■ WHAT THE TASK ASKS:
Print every record exactly as it appears. Leave the pictures out.

*** TASK MATERIAL ***

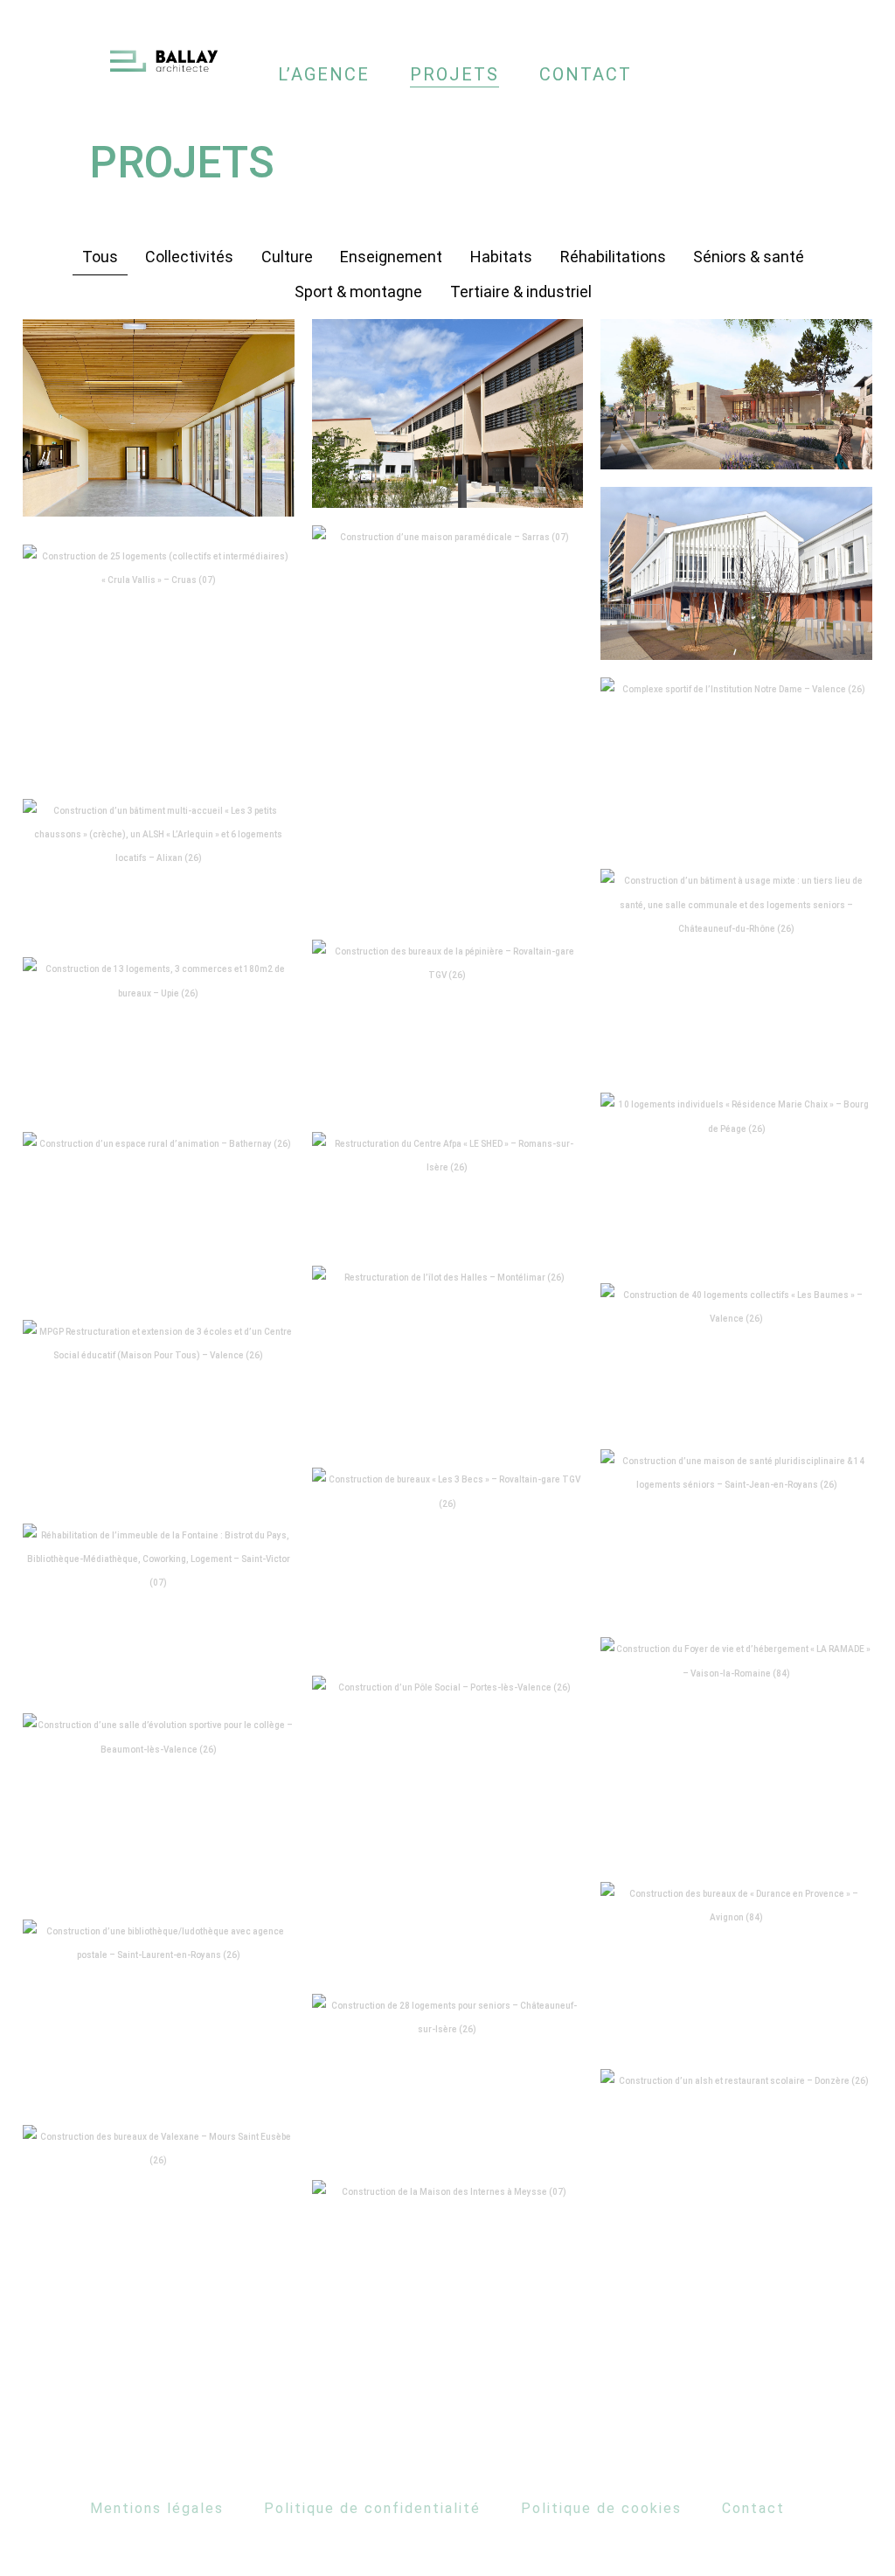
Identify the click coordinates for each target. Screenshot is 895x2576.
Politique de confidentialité (372, 2508)
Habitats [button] (501, 256)
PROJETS (454, 74)
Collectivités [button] (189, 256)
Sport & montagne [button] (358, 291)
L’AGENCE (324, 74)
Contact (753, 2508)
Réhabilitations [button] (613, 256)
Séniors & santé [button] (748, 256)
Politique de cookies (601, 2508)
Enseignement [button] (391, 256)
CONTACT (585, 74)
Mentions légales (157, 2508)
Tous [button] (100, 256)
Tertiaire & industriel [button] (521, 291)
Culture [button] (287, 256)
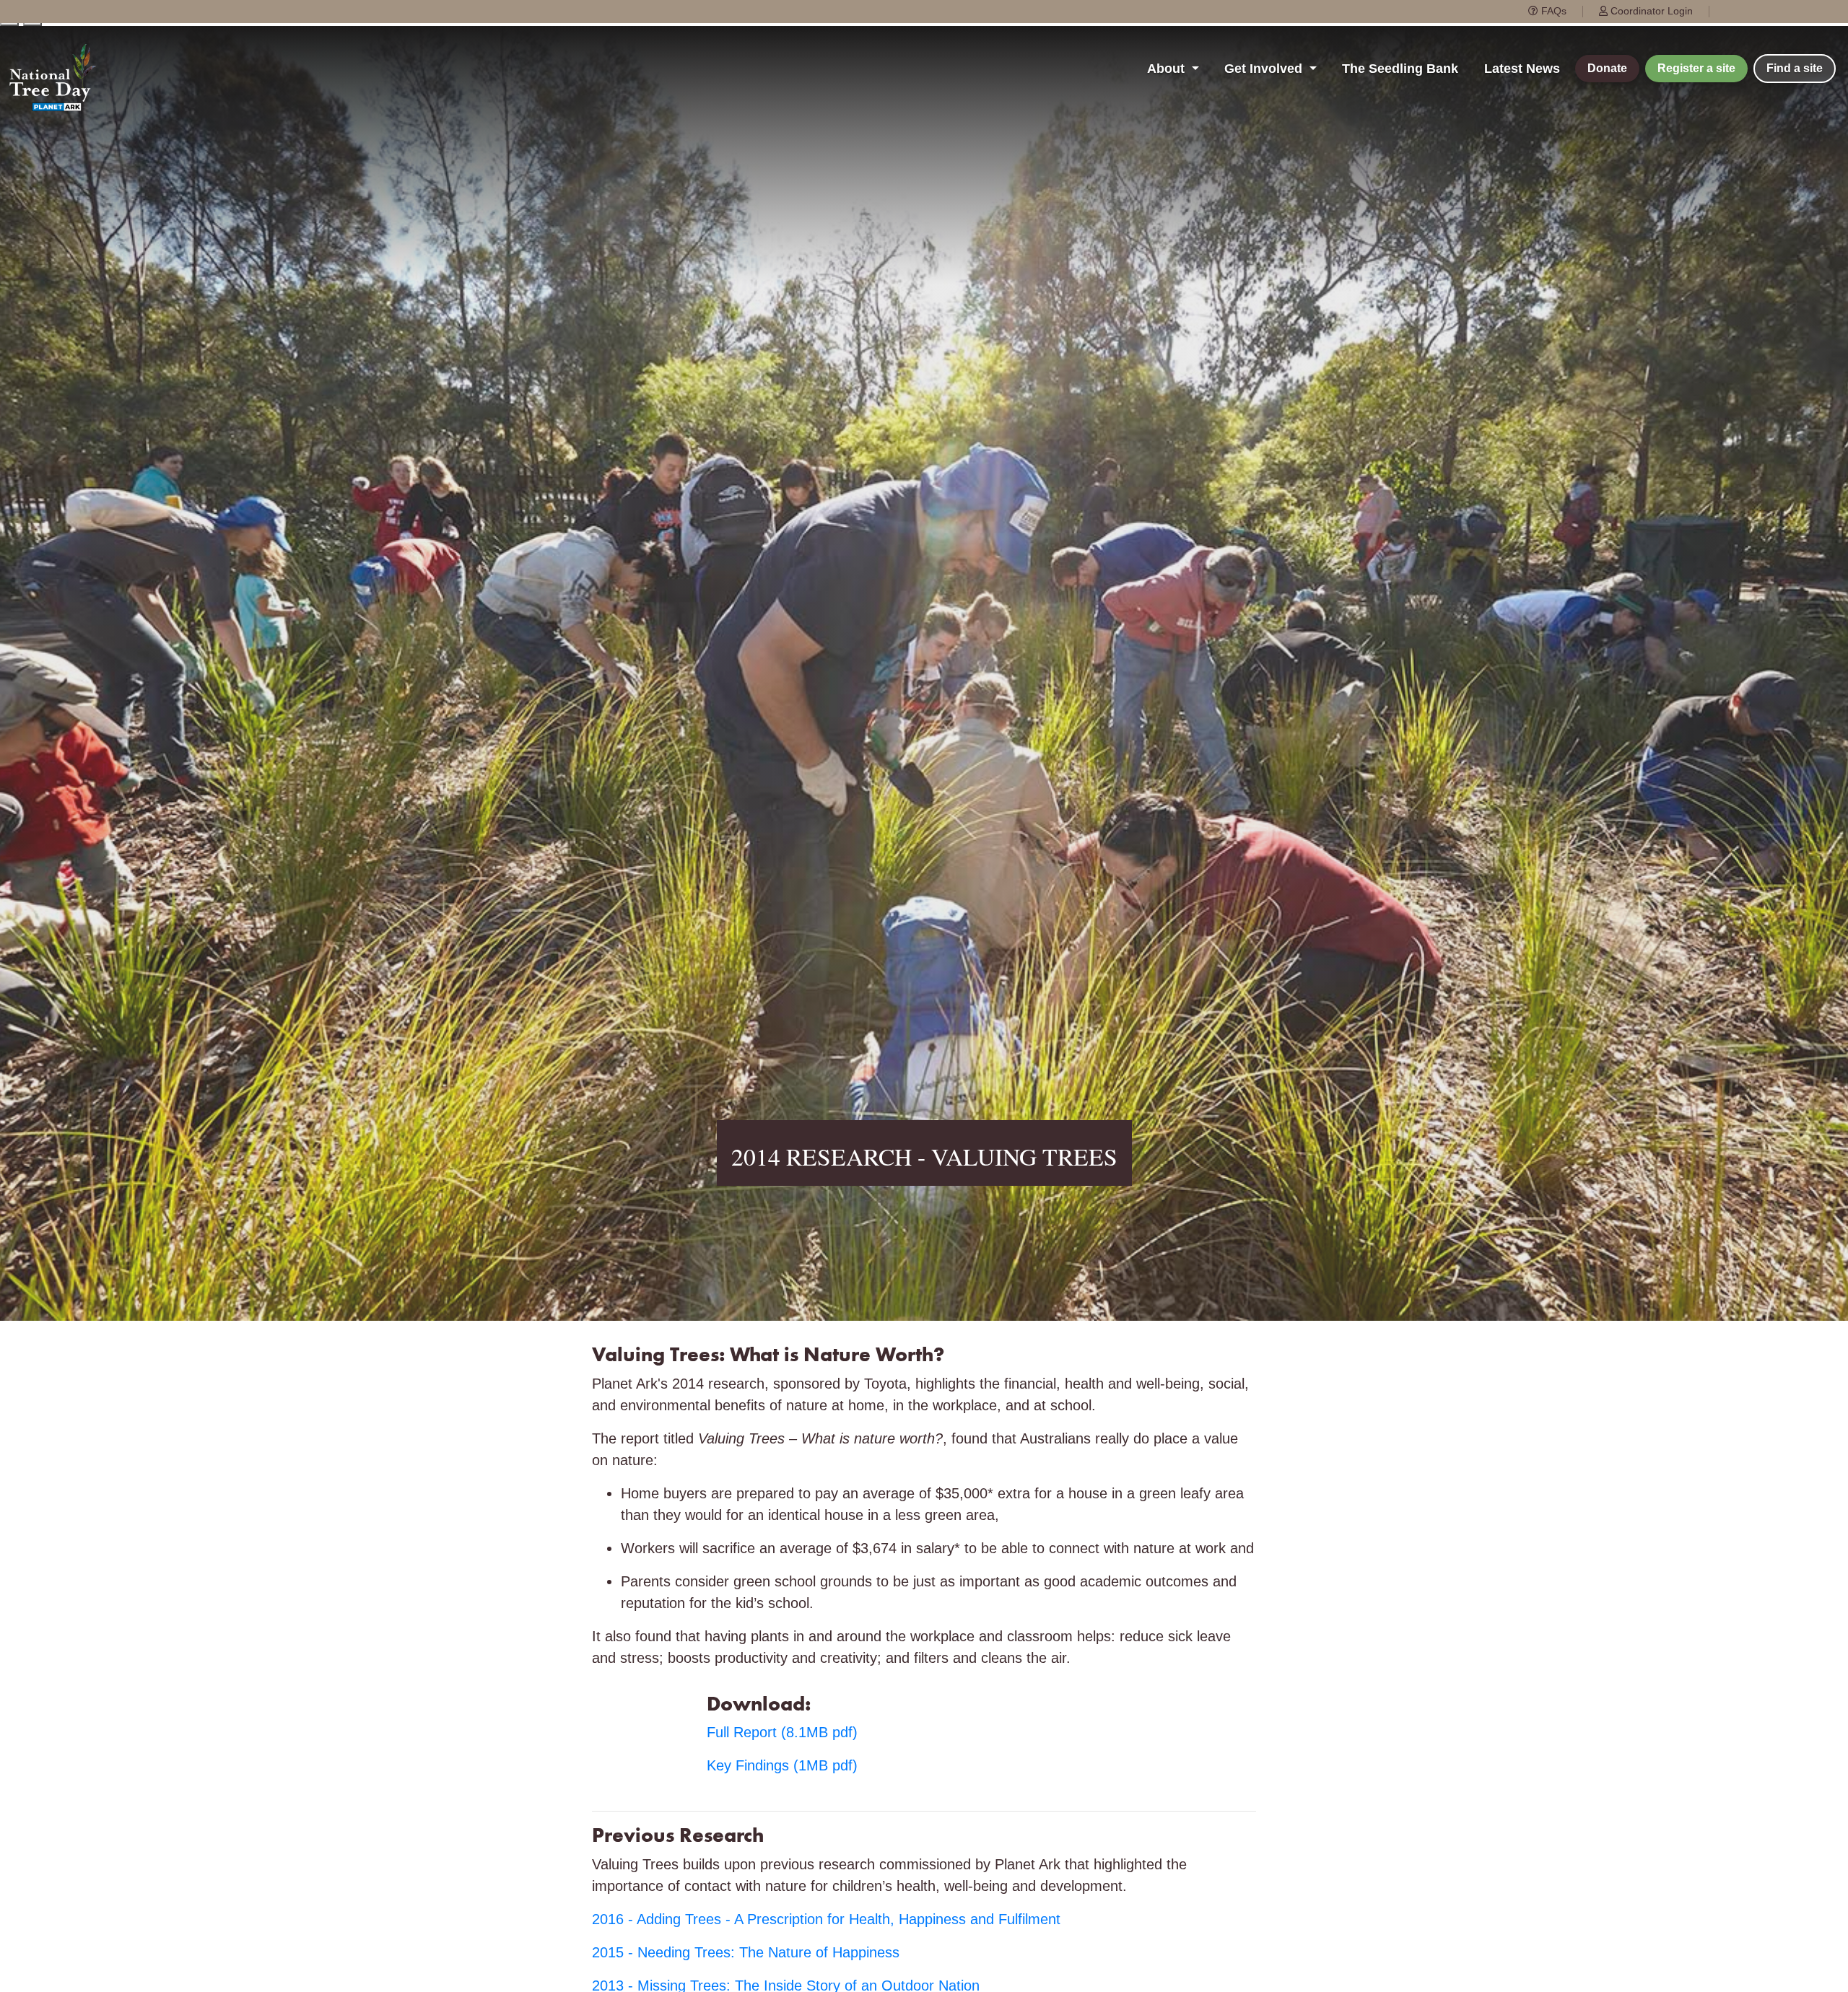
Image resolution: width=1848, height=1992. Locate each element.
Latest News (1522, 68)
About (1167, 68)
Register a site (1696, 68)
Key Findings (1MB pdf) (782, 1765)
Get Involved (1265, 68)
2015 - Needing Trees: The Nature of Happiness (745, 1952)
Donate (1607, 68)
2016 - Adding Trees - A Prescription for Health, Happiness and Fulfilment (826, 1919)
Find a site (1794, 68)
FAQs (1552, 11)
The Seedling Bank (1400, 68)
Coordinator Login (1650, 11)
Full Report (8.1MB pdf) (782, 1732)
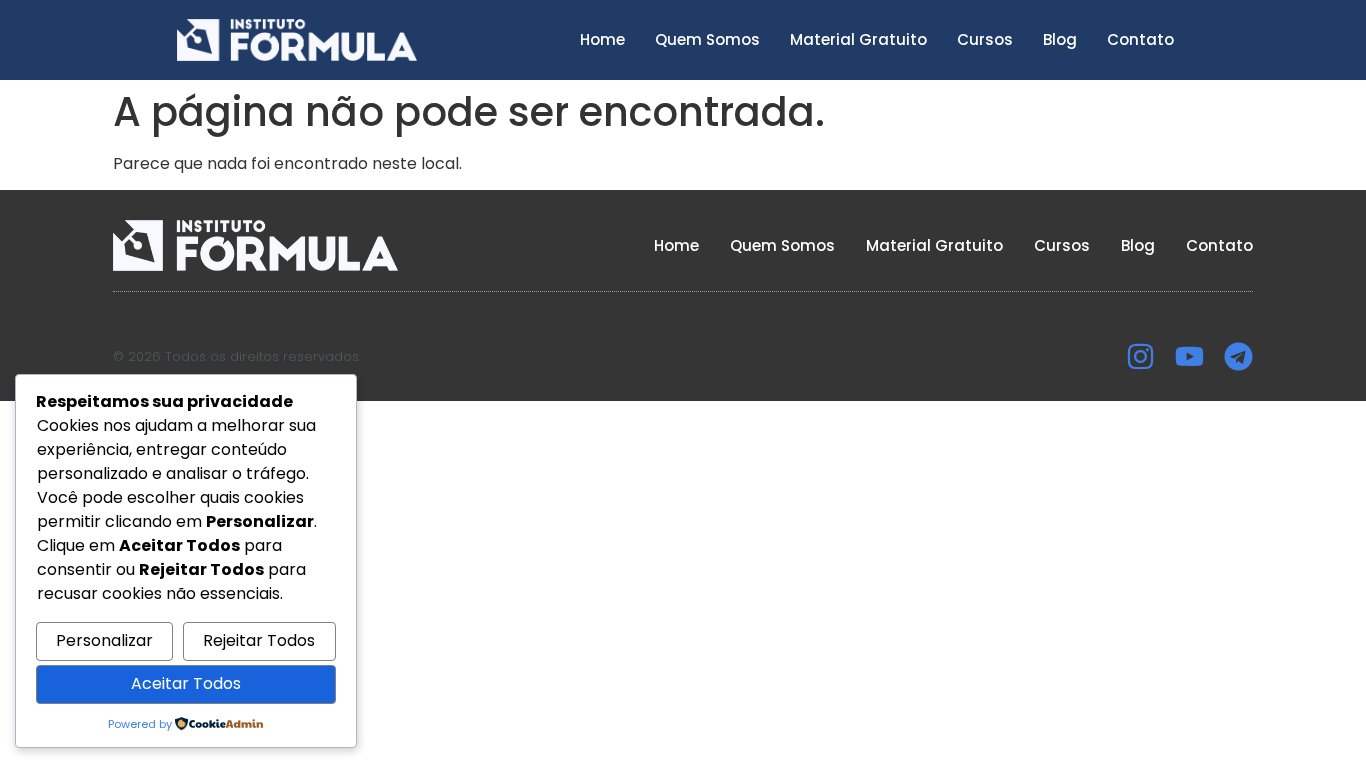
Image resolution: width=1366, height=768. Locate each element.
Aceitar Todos (186, 683)
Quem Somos (707, 39)
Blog (1060, 39)
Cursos (985, 39)
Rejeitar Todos (259, 640)
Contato (1140, 39)
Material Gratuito (858, 39)
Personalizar (104, 640)
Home (602, 39)
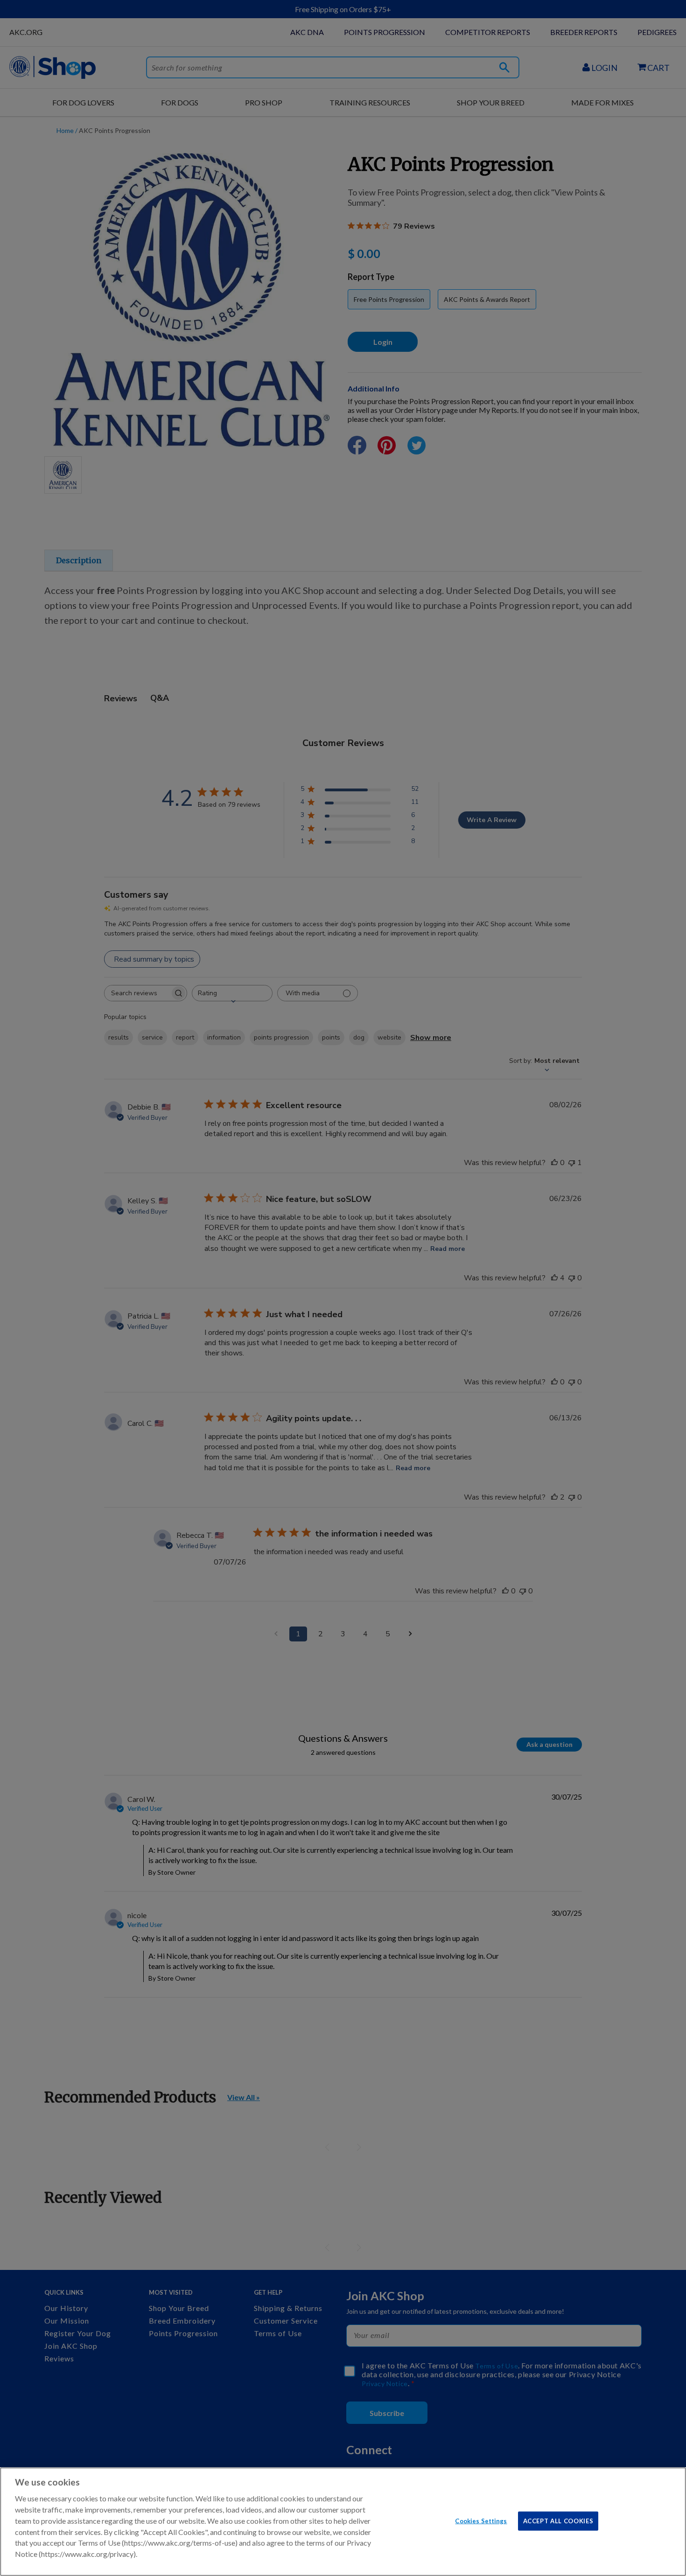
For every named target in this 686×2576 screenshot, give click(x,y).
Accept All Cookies (558, 2520)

*** End of TASK MATERIAL ***

■ RESPONSE AREA:
Identify the click coordinates for each target. Screenshot is 895x2576.
Politique de confidentialité (372, 2508)
Habitats [button] (501, 256)
PROJETS (454, 74)
Collectivités [button] (189, 256)
Sport & montagne [button] (358, 291)
L’AGENCE (324, 74)
Contact (753, 2508)
Réhabilitations [button] (613, 256)
Séniors & santé [button] (748, 256)
Politique de cookies (601, 2508)
Enseignement [button] (391, 256)
CONTACT (585, 74)
Mentions légales (157, 2508)
Tous [button] (100, 256)
Tertiaire & industriel [button] (521, 291)
Culture [button] (287, 256)
Image resolution: width=1848, height=1992. Locate each element.
Latest News (1522, 68)
About (1167, 68)
Register a site (1696, 68)
Key Findings (1MB pdf) (782, 1765)
Get Involved (1265, 68)
2015 - Needing Trees: The Nature of Happiness (745, 1952)
Donate (1607, 68)
2016 - Adding Trees - A Prescription for Health, Happiness and Fulfilment (826, 1919)
Find a site (1794, 68)
FAQs (1552, 11)
The Seedling Bank (1400, 68)
Coordinator Login (1650, 11)
Full Report (8.1MB pdf) (782, 1732)
Image resolution: width=1366, height=768. Locate each element.
Aceitar Todos (186, 683)
Quem Somos (707, 39)
Blog (1060, 39)
Cursos (985, 39)
Rejeitar Todos (259, 640)
Contato (1140, 39)
Material Gratuito (858, 39)
Personalizar (104, 640)
Home (602, 39)
For every named target in this 686×2576 screenshot, give click(x,y).
Accept All Cookies (558, 2520)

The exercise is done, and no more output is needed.